Exercice écrit A: Réécris la partie de la liste qui commence par la ligne contenant « 1292x924 pixels. » et se termine par la ligne contenant « click(x=129, y=941) », en y remplaçant « Instruction » par « Task » sans rien changer d'autre.

Texte fourni:
◇ ◇ ◇ ◇ ◇ ◇ ◇

Erik le Rouge et ses frasques
Groenland, en anglais Greenland, littéralement « terre verte ». Savez-vous d’où vient ce nom qui fait parfois sourire compte tenu qu’il s’agit d’une région arctique ? Cela provient d’un certain Erik le Rouge, un nom qui vous dit quelque chose n’est-ce pas ? Au X ème siècle Erik s’expatria de Norvège car il était accusé de meurtre et s’installa en Islande, où il épousa Thorhild qui donna naissance à Leif Erikson. Mais Erik n’était pas vraiment un homme paisible et sans histoire, et en 982 il commit un double meurtre. Cette récidive le fit bannir d’Islande par les autorités islandaises pour 3 ans. Ayant entendu les récits de marins qui décrivaient des terres plus à l’ouest, il partit avec quelques hommes et s’installa au sud du Groenland, qui ne portait pas de nom connu par les européens à l’époque. A la fin de son bannissement, il revint en Islande, mais son idée était de repartir fonder une colonie sur cette grande île qui fut baptisée Groenland : en effet, Erik, publicitaire avant l’heure, avait vanté les mérites de ces terres assez fertiles (bénéficiant d’un climat plus doux à l’époque) en parlant de la « Terre Verte » par opposition à l’Islande, « Terre de Glace ». Il arriva ainsi à convaincre un millier de personnes de le suivre. Sur 25 bateaux, seulement 14 arrivèrent à destination car le passage aujourd’hui appelé Détroit du Danemark est soumis à de redoutables courants et tempêtes, et quelques centaines de Vikings islandais s’établirent ainsi au sud du Groenland. « Accessoirement », c’est son fils Leif Erikson qui découvrit un peu plus tard, autour de l’an 1000 le « Vinland », à savoir l’Amérique du Nord, presque 500 ans avant Christophe Colomb ! Cette épopée réussie lui valut les surnoms de « Leif la chance » ou « Leif le bienheureux ». Quelle famille !
Une île immense et contrastée
Gigantesque territoire, en réalité la plus grande île du monde qui ne soit pas un continent, le Groenland gît tout là-haut, au nord-est de l’Amérique du Nord et à l’ouest de l’Islande et du Spitzberg. Géographiquement, il est américain et géopolitiquement, il est européen. Baigné par l’Atlantique Nord et l’océan Arctique, il s’étend entre 59° Nord, ce qui correspond à peu près à la latitude d’Oslo (rappelons que la latitude du cercle polaire est 66°33’), et 83° Nord, à moins de 1000 kilomètres du pôle Nord ! Mais ce qui caractérise surtout ce grand pays, c’est l’immense calotte glaciaire qui recouvre encore 80 % du territoire (malgré sa tendance marquée à fondre), dont l’épaisseur atteint en son centre près de trois kilomètres ! On devrait même parler d’inlandsis, qui définit les calottes glaciaires d’une superficie atteignant au moins 50 000 km 2 : il n’y a que deux inlandsis au monde, celui de l’Antarctique et celui du Groenland. Le climat reflète la taille et la diversité de l’île : au sud-ouest la température en été n’est pas polaire puisque la température moyenne de juillet est supérieure à 10°C, tandis qu’en hiver au nord du Groenland la température moyenne approche les -30°C, le vent violent est quasi-permanent… et songez que le soleil disparaît pendant plus de trois mois ! Le désert de glace central est évidemment très inhospitalier, impropre au développement de la vie, à l’exception de quelques « extraterrestres » comme les tardigrades, invertébrés microscopiques capables de résister à des températures très basses. Finalement, les humains et une partie des animaux terrestres vivent sur les rivages rocheux libres de glace et recouverts de toundra et au bord des fjords.

◇ ◇ ◇ ◇ ◇ ◇ ◇

Données extraites:
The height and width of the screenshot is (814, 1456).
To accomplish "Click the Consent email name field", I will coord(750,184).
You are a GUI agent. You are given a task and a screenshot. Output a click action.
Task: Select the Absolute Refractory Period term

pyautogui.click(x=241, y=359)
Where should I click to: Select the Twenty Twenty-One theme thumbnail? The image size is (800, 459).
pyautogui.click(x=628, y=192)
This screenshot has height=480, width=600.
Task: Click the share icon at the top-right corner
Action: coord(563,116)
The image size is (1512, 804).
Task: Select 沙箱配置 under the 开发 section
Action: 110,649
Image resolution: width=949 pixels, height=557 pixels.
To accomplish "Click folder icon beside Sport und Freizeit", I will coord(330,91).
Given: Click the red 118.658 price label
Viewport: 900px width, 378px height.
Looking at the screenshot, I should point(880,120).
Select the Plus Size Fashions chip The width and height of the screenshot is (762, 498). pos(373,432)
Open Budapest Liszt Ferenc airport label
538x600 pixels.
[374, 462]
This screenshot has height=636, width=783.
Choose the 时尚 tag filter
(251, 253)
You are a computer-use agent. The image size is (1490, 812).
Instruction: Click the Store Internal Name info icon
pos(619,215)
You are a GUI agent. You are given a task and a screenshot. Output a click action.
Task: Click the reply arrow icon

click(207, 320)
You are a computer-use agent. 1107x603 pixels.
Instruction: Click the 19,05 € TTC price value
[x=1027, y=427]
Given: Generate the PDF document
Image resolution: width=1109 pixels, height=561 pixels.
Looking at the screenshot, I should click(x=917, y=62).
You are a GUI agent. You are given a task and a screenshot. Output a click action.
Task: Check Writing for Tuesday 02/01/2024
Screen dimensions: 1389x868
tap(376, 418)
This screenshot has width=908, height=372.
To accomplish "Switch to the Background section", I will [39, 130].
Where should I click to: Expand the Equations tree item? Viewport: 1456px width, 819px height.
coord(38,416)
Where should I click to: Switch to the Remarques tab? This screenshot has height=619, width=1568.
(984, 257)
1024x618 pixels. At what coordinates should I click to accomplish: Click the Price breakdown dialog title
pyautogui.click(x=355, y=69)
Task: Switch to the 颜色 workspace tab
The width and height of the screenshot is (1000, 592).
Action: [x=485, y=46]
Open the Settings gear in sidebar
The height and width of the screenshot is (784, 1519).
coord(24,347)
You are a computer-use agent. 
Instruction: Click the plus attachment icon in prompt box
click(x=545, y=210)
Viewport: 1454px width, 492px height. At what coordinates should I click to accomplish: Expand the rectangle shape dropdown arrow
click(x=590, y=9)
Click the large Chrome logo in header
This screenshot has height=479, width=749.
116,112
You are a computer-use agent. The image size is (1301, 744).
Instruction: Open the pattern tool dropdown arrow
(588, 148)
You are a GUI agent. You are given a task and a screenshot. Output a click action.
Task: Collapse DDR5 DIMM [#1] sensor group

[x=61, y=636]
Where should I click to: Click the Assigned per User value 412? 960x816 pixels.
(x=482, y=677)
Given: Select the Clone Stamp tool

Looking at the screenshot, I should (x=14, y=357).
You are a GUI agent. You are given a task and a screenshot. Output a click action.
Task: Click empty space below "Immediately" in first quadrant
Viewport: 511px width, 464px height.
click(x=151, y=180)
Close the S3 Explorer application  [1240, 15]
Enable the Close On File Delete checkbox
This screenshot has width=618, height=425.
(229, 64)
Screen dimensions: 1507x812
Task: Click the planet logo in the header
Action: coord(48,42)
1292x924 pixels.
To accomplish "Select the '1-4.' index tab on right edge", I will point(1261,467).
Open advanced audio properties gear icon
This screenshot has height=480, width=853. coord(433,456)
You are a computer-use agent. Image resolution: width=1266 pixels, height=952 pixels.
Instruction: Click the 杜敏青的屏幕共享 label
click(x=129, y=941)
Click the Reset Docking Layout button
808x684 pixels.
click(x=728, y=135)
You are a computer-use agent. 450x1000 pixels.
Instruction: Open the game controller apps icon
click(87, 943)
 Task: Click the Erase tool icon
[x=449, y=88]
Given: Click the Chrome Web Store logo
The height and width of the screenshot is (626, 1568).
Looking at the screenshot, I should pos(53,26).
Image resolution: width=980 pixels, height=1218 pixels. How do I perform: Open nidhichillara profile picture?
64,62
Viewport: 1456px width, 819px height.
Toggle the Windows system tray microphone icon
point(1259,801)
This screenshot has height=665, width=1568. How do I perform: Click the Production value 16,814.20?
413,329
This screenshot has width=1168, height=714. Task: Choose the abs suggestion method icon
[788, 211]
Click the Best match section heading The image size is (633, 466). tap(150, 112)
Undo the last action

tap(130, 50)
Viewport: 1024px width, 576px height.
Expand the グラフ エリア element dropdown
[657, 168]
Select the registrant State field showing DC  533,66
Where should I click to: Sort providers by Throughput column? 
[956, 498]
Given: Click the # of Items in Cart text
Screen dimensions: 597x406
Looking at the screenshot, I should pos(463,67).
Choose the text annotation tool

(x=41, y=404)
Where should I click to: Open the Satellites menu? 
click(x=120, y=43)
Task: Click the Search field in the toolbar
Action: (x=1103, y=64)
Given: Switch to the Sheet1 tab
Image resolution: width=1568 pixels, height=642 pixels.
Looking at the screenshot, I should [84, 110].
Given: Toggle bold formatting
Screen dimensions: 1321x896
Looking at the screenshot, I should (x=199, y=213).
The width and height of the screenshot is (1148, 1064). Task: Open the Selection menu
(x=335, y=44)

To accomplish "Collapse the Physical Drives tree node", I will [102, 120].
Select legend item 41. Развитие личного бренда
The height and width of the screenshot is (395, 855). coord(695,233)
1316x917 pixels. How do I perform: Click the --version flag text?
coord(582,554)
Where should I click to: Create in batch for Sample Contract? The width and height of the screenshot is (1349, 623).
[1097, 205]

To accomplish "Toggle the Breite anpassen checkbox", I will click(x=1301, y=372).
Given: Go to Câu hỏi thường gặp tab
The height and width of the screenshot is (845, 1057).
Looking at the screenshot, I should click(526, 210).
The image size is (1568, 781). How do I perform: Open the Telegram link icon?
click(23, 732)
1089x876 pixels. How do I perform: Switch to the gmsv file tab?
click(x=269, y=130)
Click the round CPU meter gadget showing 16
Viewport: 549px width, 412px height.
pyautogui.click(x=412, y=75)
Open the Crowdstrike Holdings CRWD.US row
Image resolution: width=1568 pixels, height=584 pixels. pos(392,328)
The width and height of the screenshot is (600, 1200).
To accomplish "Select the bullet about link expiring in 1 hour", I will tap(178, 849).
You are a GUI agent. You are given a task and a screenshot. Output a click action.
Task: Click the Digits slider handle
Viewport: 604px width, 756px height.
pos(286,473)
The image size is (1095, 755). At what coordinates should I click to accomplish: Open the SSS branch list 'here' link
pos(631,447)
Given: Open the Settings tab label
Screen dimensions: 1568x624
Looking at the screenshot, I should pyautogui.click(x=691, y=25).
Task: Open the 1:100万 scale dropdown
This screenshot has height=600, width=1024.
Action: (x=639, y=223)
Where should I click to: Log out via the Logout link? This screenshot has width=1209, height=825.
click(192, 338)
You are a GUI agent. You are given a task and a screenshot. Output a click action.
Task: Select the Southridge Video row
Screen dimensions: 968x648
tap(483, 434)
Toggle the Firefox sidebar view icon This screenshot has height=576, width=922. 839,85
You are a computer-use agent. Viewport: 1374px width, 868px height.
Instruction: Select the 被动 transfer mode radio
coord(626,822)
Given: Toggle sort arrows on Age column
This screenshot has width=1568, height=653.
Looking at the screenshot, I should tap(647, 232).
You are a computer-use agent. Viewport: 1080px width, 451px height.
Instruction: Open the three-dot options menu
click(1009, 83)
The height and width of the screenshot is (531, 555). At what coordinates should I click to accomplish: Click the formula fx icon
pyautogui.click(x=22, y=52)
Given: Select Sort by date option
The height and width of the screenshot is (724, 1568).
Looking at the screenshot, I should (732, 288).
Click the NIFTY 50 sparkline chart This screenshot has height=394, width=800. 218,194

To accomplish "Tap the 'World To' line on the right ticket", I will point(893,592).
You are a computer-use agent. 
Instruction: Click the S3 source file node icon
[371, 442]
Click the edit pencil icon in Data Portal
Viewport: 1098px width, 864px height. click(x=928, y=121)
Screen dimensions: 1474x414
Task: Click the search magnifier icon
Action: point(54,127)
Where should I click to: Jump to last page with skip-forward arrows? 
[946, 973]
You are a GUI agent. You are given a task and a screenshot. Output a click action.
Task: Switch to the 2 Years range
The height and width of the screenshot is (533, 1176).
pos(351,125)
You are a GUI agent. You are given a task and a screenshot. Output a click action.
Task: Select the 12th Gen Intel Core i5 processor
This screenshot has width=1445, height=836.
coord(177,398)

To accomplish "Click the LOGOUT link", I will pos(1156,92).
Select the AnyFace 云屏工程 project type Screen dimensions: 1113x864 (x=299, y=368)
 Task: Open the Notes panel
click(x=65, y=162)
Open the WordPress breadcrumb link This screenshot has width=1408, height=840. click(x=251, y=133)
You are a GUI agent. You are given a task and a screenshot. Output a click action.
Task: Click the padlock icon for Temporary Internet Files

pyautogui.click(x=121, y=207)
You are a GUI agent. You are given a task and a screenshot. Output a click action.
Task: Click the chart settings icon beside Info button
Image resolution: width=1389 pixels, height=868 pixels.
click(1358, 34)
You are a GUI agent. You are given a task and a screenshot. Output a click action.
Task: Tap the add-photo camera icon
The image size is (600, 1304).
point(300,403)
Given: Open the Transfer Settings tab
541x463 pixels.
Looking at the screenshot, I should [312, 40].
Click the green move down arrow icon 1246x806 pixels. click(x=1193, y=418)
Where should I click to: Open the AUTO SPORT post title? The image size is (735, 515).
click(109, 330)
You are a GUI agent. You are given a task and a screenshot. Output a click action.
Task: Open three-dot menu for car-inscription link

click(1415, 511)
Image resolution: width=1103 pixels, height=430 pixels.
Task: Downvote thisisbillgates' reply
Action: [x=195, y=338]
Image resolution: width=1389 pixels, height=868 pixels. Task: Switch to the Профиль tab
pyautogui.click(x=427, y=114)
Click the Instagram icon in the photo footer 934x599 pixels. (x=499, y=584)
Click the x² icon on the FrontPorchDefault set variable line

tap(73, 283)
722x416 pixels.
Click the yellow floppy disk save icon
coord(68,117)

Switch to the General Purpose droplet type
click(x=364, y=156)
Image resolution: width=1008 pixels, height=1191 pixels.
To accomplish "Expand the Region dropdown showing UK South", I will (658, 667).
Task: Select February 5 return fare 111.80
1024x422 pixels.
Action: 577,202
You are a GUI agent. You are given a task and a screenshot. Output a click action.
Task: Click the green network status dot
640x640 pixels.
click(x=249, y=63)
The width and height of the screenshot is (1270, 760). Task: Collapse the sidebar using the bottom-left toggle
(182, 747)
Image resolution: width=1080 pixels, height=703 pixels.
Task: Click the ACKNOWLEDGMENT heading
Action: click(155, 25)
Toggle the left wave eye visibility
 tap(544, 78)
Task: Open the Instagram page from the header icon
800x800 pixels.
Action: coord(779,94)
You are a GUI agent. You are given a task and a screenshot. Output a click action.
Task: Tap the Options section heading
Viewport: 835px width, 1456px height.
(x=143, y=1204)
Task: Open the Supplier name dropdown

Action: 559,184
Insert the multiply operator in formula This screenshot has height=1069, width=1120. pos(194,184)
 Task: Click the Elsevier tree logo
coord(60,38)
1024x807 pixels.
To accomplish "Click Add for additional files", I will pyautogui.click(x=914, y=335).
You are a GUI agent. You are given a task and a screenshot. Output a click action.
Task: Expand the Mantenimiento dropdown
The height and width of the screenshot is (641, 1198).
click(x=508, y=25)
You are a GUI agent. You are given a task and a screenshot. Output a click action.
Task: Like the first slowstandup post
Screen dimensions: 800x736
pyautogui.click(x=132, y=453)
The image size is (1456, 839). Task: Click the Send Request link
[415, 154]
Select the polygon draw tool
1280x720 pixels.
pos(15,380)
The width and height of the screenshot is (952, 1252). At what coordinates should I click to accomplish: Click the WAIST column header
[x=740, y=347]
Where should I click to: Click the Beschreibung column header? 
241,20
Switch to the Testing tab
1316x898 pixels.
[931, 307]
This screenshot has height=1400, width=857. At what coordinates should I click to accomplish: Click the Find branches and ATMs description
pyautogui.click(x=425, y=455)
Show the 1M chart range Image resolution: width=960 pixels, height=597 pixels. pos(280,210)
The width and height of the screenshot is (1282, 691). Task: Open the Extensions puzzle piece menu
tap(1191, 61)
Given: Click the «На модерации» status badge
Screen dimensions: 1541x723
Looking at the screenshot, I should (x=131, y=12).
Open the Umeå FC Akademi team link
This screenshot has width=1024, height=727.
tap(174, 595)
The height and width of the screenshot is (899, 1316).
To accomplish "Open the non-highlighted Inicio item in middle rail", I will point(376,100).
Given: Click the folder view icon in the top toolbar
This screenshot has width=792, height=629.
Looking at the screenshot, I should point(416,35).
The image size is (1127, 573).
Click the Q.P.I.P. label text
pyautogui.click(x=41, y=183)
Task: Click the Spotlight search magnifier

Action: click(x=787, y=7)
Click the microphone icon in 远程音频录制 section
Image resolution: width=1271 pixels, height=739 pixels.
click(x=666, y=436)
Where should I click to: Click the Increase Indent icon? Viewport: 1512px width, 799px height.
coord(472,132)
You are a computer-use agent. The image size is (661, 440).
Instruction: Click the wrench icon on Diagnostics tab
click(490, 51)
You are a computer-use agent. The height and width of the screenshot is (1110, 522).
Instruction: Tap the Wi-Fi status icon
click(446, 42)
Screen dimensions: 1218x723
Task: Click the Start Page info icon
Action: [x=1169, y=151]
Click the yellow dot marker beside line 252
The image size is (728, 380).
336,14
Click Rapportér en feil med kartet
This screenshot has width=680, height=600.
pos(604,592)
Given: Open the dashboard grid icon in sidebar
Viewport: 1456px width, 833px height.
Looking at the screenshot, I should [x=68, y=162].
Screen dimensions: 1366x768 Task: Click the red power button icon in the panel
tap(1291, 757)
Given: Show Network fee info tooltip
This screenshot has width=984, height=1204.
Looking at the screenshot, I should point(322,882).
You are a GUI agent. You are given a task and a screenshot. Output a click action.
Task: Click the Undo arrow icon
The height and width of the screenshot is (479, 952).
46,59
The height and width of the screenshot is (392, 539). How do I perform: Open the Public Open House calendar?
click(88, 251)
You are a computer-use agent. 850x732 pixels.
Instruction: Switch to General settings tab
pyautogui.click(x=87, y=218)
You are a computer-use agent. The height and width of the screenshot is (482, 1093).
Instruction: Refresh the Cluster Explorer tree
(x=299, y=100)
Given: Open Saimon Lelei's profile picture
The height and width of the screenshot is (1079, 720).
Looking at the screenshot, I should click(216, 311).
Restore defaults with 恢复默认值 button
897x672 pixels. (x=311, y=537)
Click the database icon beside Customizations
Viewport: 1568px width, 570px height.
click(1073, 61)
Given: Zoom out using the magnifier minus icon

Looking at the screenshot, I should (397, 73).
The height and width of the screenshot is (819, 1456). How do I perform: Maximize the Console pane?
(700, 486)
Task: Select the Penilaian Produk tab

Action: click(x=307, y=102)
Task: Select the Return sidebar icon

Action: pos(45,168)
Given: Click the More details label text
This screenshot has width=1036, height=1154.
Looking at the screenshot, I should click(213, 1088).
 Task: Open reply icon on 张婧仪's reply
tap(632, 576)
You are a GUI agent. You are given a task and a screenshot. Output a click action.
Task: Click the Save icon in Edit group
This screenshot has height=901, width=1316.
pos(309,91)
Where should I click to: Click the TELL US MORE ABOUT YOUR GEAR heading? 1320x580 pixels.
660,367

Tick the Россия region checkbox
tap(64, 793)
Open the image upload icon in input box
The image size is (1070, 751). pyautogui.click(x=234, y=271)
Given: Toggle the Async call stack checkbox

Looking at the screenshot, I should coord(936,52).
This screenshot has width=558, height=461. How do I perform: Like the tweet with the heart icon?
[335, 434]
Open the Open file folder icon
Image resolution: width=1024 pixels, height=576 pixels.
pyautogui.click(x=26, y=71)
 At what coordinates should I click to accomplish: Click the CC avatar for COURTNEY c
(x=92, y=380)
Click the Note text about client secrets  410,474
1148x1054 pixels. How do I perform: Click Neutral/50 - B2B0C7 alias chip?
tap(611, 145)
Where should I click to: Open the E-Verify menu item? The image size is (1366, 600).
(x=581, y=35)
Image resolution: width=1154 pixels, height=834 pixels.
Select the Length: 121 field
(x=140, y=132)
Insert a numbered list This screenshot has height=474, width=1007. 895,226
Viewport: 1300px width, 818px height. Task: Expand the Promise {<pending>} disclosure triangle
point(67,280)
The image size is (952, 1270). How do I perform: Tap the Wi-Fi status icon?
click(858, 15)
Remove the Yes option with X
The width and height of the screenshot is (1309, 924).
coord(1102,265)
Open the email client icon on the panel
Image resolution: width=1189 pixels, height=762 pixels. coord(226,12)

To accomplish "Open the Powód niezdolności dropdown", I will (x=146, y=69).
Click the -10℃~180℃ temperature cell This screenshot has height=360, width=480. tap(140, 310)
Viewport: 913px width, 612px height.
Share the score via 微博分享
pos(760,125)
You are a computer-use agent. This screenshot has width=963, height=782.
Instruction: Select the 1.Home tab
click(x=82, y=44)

◇ ◇ ◇ ◇ ◇ ◇ ◇

Exercice écrit B: Selon le texte fourni, quelle part du territoire du Groenland la calotte glaciaire recouvre-t-elle encore ?

Bonne réponse A:
1292x924 pixels.
To accomplish "Select the '1-4.' index tab on right edge", I will point(1261,467).
Open advanced audio properties gear icon
This screenshot has height=480, width=853. coord(433,456)
You are a computer-use agent. Image resolution: width=1266 pixels, height=952 pixels.
Task: Click the 杜敏青的屏幕共享 label
click(x=129, y=941)

Bonne réponse B: Elle recouvre encore 80 % du territoire.